A consultant for British gold developer Oxus Gold (OXUSF-O, OXS-L) was shot and wounded in the Kyrgyz capital of Bishkek on Friday, sustaining injuries to his liver and kidney.

Sean Daley, who had been leading negotiations for Oxus in its dispute with the Kyrgyz government over development of the Jerooy gold deposit, had surgery to remove a kidney and was at the National Surgical Centre in Bishkek in critical condition. Police said his bodyguard had witnessed an ambush by “several people.”

Daley’s mother-in-law, Elena Bayalinova, was quoted in Central Asian news reports as having said he had received death threats.

Oxus, in a prepared statement, said it thought the shooting would not affect negotiations with the government, which revoked Oxus’s development licence late last year.

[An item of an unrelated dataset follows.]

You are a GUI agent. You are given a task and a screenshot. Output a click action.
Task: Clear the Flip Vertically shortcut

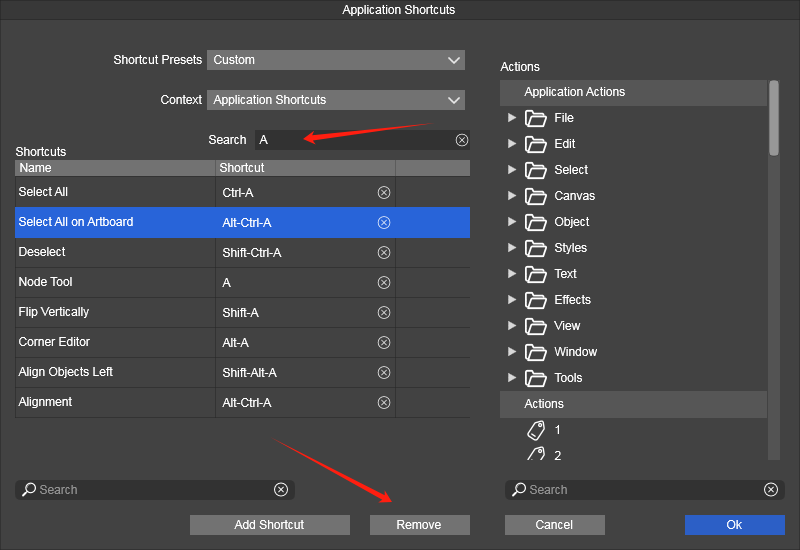384,312
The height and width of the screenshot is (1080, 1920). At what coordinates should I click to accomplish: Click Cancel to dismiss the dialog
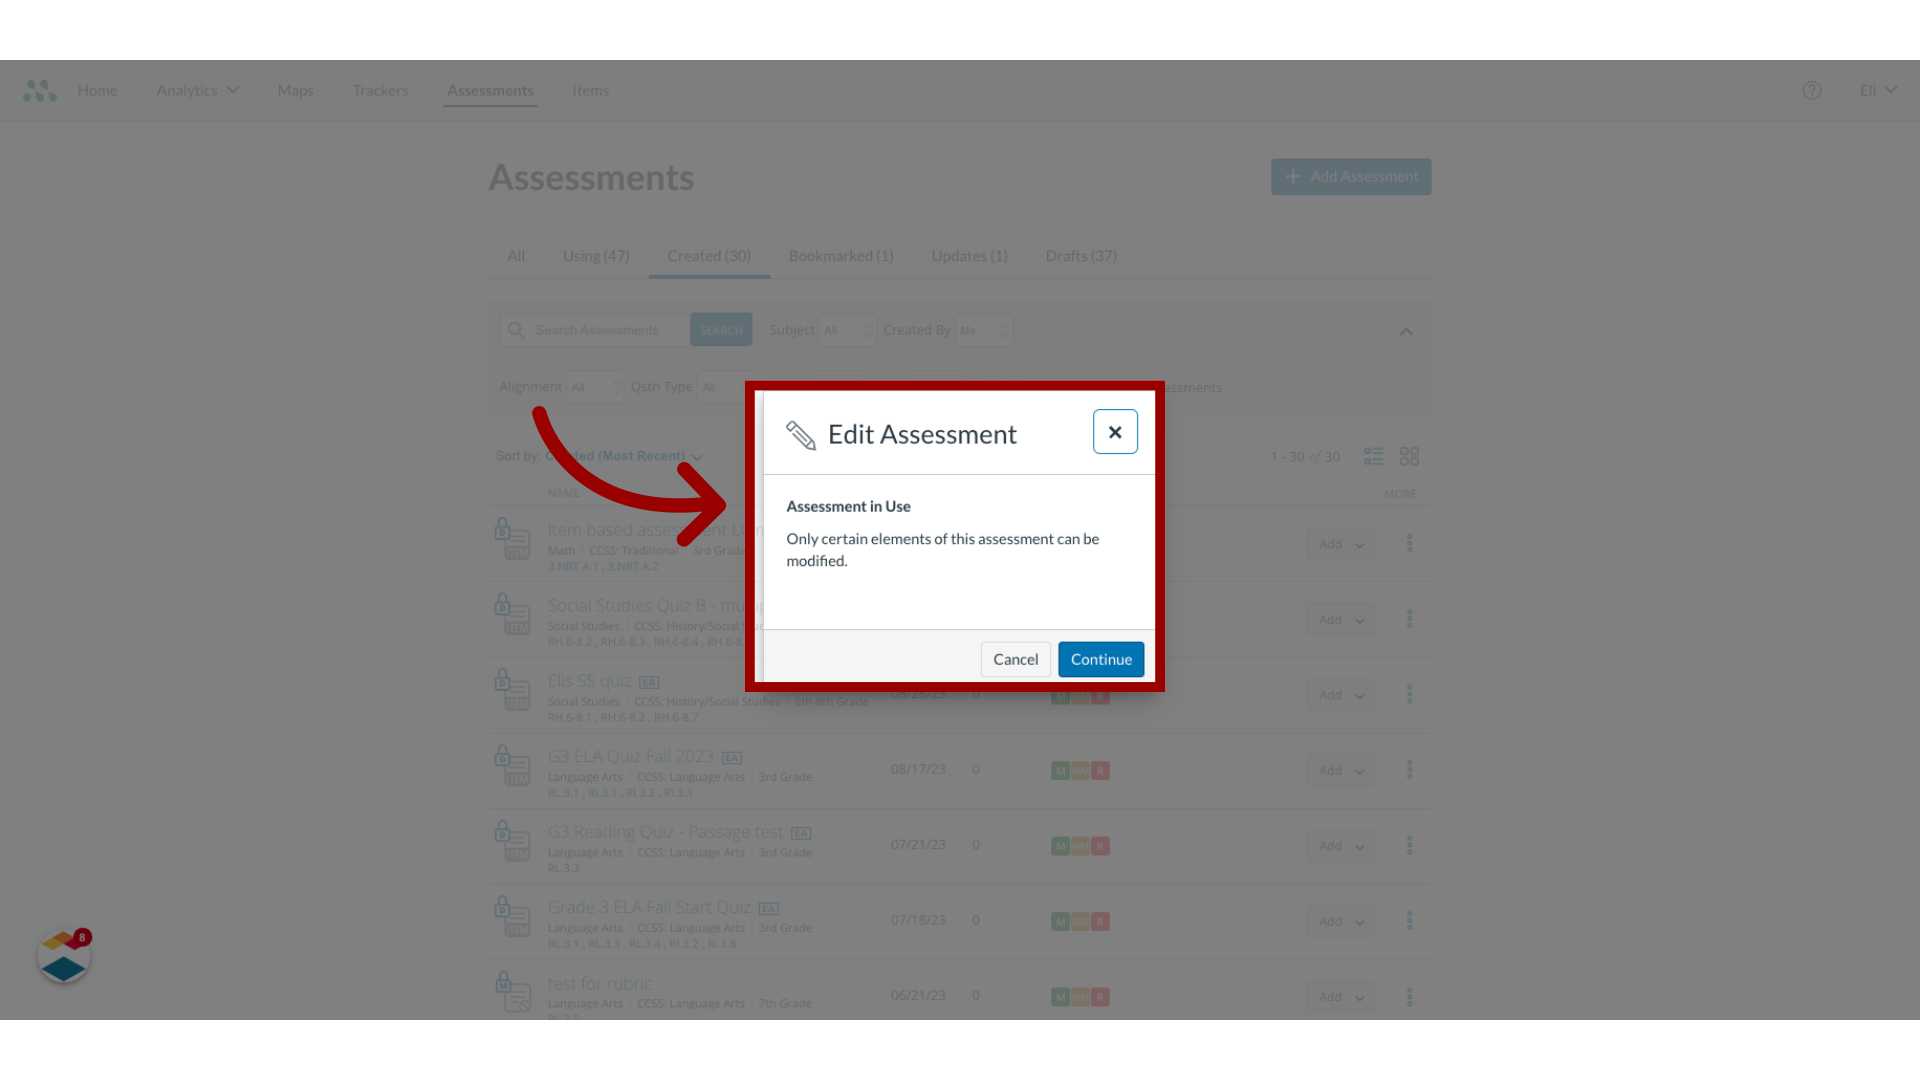pyautogui.click(x=1015, y=658)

The government said Oxus had not met the agreed development schedule for Jerooy, and released the state mining agency, Kyrgyzaltyn, to find another partner for the project. Oxus claims the government was ignoring a variation agreement made in 2004 that extended the schedule for developing the project.

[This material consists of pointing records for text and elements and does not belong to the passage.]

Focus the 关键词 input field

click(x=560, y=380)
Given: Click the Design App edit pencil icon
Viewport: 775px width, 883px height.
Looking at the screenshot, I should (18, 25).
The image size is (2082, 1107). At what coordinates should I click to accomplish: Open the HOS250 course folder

Oxus had held 67% of Jerooy and the government’s gold-mining agency, Kyrgyzaltyn, the other 33%. The project, about 190 km southwest of Bishkek near Talas, was scheduled to be developed as a 180,000-oz.-per-year mine exploiting a reserve of 9.9 million tonnes grading 7.5 grams gold per tonne. Measured and indicated resources there are estimated at 17.3 million tonnes grading 3.4 grams gold per tonne, with another 8 million tonnes averaging 5.2 grams per tonne inferred.

Oxus had spent about US$46 million on the project before shutting it down.

Although talks between the government and Oxus continue, Oxus issued formal notice late in June that it would bring the dispute to arbitration under the Bilateral Investment Treaty between Britain and Kyrgyzstan.

Oxus says that Kyrgyz courts have enjoined the government not to transfer the Jerooy development rights to another party — said in some reports to be an Austrian-based company named Global Gold — and that the national parliament had resolved that the government should annul an agreement that would have brought in a different partner for Kyrgyzaltyn.

While neither the company nor the Kyrgyz authorities named a motive for the shooting, the implication that Daley was shot owing to his role in the dispute is not farfetched. The negotiations over the licence have been politically charged, and political violence has increased in the country in the last 18 months, since the “Tulip Revolution” protesting flawed elections toppled president Askar Akayev.

Four members of the Kyrgyz parliament have been killed in shootings since then, including Tynychbek Akmatbayev, older brother of suspected heroin-trade boss Rysbek Akmatbayev. At least two of the other politicians killed in the incidents were suspected of organized-crime connections.

The younger Akmatbayev was promptly elected to parliament; opposition politician Edil Baisalov, who had organized demonstrations against a court decision that legitimized Akmatbayev’s candidacy, was whacked and hospitalized three days after the election.